> **SET EXERCISE**
Format every line of the listing below as a JSON list of strings, one string per line, and leave out the blank lines.

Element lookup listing
------------
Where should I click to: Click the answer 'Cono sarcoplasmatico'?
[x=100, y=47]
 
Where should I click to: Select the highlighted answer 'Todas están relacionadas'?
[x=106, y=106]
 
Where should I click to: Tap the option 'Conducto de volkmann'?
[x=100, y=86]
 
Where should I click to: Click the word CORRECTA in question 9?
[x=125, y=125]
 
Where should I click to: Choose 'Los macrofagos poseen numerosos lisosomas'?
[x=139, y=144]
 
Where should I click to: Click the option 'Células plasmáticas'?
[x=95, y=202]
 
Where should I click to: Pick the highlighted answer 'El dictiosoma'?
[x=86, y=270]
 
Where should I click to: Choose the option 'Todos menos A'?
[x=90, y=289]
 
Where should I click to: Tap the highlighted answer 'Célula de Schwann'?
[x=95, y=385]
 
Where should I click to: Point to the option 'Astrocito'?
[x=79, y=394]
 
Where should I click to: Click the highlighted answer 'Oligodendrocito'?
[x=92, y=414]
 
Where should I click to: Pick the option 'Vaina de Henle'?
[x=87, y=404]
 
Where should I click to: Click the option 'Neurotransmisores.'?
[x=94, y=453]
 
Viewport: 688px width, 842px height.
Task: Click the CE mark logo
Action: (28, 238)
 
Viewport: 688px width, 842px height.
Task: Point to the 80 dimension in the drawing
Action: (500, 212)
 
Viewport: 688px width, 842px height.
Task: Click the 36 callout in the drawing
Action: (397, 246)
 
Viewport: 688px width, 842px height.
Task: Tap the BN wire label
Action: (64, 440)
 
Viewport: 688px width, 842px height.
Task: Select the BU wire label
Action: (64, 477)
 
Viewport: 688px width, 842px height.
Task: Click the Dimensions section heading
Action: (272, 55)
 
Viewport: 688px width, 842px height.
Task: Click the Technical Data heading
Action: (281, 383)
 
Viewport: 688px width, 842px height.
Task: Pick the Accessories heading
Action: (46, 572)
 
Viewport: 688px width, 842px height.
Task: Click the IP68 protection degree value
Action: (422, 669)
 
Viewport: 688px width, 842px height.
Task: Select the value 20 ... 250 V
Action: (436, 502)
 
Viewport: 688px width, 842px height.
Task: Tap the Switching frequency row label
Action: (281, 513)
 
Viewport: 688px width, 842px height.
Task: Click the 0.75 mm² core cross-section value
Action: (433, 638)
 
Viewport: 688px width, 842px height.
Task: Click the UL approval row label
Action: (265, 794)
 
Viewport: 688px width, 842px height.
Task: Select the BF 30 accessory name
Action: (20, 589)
------------
> **FULL RESPONSE**
[
  "Where should I click to: Click the answer 'Cono sarcoplasmatico'?",
  "[x=100, y=47]",
  "Where should I click to: Select the highlighted answer 'Todas están relacionadas'?",
  "[x=106, y=106]",
  "Where should I click to: Tap the option 'Conducto de volkmann'?",
  "[x=100, y=86]",
  "Where should I click to: Click the word CORRECTA in question 9?",
  "[x=125, y=125]",
  "Where should I click to: Choose 'Los macrofagos poseen numerosos lisosomas'?",
  "[x=139, y=144]",
  "Where should I click to: Click the option 'Células plasmáticas'?",
  "[x=95, y=202]",
  "Where should I click to: Pick the highlighted answer 'El dictiosoma'?",
  "[x=86, y=270]",
  "Where should I click to: Choose the option 'Todos menos A'?",
  "[x=90, y=289]",
  "Where should I click to: Tap the highlighted answer 'Célula de Schwann'?",
  "[x=95, y=385]",
  "Where should I click to: Point to the option 'Astrocito'?",
  "[x=79, y=394]",
  "Where should I click to: Click the highlighted answer 'Oligodendrocito'?",
  "[x=92, y=414]",
  "Where should I click to: Pick the option 'Vaina de Henle'?",
  "[x=87, y=404]",
  "Where should I click to: Click the option 'Neurotransmisores.'?",
  "[x=94, y=453]",
  "Viewport: 688px width, 842px height.",
  "Task: Click the CE mark logo",
  "Action: (28, 238)",
  "Viewport: 688px width, 842px height.",
  "Task: Point to the 80 dimension in the drawing",
  "Action: (500, 212)",
  "Viewport: 688px width, 842px height.",
  "Task: Click the 36 callout in the drawing",
  "Action: (397, 246)",
  "Viewport: 688px width, 842px height.",
  "Task: Tap the BN wire label",
  "Action: (64, 440)",
  "Viewport: 688px width, 842px height.",
  "Task: Select the BU wire label",
  "Action: (64, 477)",
  "Viewport: 688px width, 842px height.",
  "Task: Click the Dimensions section heading",
  "Action: (272, 55)",
  "Viewport: 688px width, 842px height.",
  "Task: Click the Technical Data heading",
  "Action: (281, 383)",
  "Viewport: 688px width, 842px height.",
  "Task: Pick the Accessories heading",
  "Action: (46, 572)",
  "Viewport: 688px width, 842px height.",
  "Task: Click the IP68 protection degree value",
  "Action: (422, 669)",
  "Viewport: 688px width, 842px height.",
  "Task: Select the value 20 ... 250 V",
  "Action: (436, 502)",
  "Viewport: 688px width, 842px height.",
  "Task: Tap the Switching frequency row label",
  "Action: (281, 513)",
  "Viewport: 688px width, 842px height.",
  "Task: Click the 0.75 mm² core cross-section value",
  "Action: (433, 638)",
  "Viewport: 688px width, 842px height.",
  "Task: Click the UL approval row label",
  "Action: (265, 794)",
  "Viewport: 688px width, 842px height.",
  "Task: Select the BF 30 accessory name",
  "Action: (20, 589)"
]